Гилл, пользуясь его замешательством, целует Баркера жадно и злостно; слюна её впитала мяту – так крепко, будто за минуту до этого она расколола во рту горсть мятных конфет. Когда успела?
Ему и не нужно отвечать: Скарлетт зубами обхватывает его нижнюю губу. Мягкую ткань прожигает боль, и Ричард морщится. В такие моменты он ненавидел свой низкий болевой порог. Рик молчит, пока зубы мучительно выжимают кровь, глушит внутренний стон, забывая дышать. Оттолкнуть бы её, вот только она вырвет ему губу с самого основания.
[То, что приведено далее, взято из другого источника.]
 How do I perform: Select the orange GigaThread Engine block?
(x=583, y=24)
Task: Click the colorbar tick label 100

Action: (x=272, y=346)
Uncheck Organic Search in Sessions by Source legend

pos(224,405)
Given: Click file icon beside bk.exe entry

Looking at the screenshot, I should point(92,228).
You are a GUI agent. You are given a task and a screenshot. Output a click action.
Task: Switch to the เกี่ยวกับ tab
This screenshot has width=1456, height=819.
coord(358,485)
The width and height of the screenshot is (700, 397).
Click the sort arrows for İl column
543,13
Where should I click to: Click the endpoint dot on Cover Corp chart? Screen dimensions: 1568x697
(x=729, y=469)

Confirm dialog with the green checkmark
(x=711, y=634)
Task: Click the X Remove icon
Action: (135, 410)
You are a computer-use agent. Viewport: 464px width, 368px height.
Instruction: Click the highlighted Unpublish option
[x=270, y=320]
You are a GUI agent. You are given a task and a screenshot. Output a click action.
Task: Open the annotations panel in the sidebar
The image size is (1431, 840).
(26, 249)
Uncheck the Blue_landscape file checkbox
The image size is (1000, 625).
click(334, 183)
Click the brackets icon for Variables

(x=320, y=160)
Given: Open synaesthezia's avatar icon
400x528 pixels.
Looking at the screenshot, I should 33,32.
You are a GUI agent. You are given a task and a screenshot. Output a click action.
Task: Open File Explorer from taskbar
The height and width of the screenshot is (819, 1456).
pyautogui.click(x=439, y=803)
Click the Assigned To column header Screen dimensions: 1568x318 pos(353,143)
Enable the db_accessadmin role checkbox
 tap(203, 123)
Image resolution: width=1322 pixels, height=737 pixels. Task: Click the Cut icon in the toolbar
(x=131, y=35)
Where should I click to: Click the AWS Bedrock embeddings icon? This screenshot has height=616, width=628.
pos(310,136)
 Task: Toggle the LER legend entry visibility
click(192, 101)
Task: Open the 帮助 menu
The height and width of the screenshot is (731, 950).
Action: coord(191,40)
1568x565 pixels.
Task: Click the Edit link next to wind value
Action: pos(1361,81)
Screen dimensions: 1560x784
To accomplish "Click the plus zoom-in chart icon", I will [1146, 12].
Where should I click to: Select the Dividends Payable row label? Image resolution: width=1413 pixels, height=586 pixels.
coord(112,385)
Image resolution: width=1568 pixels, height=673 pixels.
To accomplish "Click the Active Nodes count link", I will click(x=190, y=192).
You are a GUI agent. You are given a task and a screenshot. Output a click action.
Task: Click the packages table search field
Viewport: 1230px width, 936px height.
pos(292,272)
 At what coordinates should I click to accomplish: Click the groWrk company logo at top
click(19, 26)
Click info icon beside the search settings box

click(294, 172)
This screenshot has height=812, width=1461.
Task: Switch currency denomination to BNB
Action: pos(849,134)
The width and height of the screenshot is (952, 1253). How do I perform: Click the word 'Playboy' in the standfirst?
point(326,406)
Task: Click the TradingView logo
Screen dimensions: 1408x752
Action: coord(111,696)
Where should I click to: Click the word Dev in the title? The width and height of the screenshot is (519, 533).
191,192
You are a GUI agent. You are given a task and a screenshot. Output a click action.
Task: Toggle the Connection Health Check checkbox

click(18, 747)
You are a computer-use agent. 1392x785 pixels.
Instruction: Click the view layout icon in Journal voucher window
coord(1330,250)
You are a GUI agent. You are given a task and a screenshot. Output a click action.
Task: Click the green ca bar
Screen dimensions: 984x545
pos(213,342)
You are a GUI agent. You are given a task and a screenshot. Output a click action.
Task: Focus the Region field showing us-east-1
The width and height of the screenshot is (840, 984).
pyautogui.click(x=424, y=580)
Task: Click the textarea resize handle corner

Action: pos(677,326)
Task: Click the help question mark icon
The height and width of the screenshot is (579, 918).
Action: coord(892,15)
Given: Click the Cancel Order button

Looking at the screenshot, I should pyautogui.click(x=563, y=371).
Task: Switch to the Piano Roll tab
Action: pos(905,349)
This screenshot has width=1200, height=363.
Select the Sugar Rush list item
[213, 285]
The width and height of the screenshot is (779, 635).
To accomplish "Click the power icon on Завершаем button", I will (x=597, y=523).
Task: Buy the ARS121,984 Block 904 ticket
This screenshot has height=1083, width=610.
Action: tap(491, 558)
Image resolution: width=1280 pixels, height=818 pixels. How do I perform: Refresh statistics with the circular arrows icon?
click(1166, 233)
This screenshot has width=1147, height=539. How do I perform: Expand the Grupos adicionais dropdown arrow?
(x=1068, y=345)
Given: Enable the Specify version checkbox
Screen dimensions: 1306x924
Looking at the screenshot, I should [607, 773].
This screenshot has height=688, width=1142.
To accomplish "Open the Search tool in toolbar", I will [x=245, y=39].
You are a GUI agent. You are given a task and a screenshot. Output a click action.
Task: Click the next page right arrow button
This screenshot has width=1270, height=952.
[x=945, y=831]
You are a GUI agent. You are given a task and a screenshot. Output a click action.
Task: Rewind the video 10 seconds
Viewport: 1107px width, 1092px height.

Хватка слабеет, когда Скарлетт отстраняется, после демонстративно облизываясь.
Ненавистная ему эмоциональная перемена.
— А теперь, – уголки рта растягиваются в ухмылке; она отходит. — Вернёмся к насущному.
— Сука, – бормочет Баркер себе под нос, вытирая кровь.
— Да, быть ею тяжело, – Гилл ведёт плечом, выходя в кухню. — Но кто-то же должен. К слову, – кончиками пальцев Скарлетт проводит по скользкой столешнице. — Я хочу кофе.
— Так свари, блять, – он фыркает перед тем, как наклониться к раковине и прополоскать рот.
— М-м, – мечтательно произносит она, осматривая комнату. — У тебя нет здесь кофеварки или вроде того?
— Как видишь, нет.
Рик чувствует на себе настойчивый взгляд.
— Что? – спрашивает, подвисая.
— Ты пьёшь воду из-под крана? – Скарлетт выглядит совершенно сбитой с толку, как если бы никогда не имела удовольствия лицезреть нечто подобное.
— Эм, да?
— И… Ты даже не фильтруешь её?
Ричард закатил глаза, раздражённо прыснув:
— Можешь представить? Просто беру стакан, включаю воду, подставляю его под струю и пью, тебе показать?
— Э-э… Нет, спасибо, – абсолютно обескураженная, Скарлетт затихает, глазами что-то выискивая.
— Что на этот раз? – спрашивает он после затянувшегося молчания. Со вздохом Рик, не получивший ответа, находит на полке пакет кофе, что ещё не открыт, и даёт его ей в руки; затем, в издевательской манере, вручает чайную ложку с туркой и даже предоставляет чашку на двести пятьдесят миллилитров. — Мне пакетик открыть или сама справишься?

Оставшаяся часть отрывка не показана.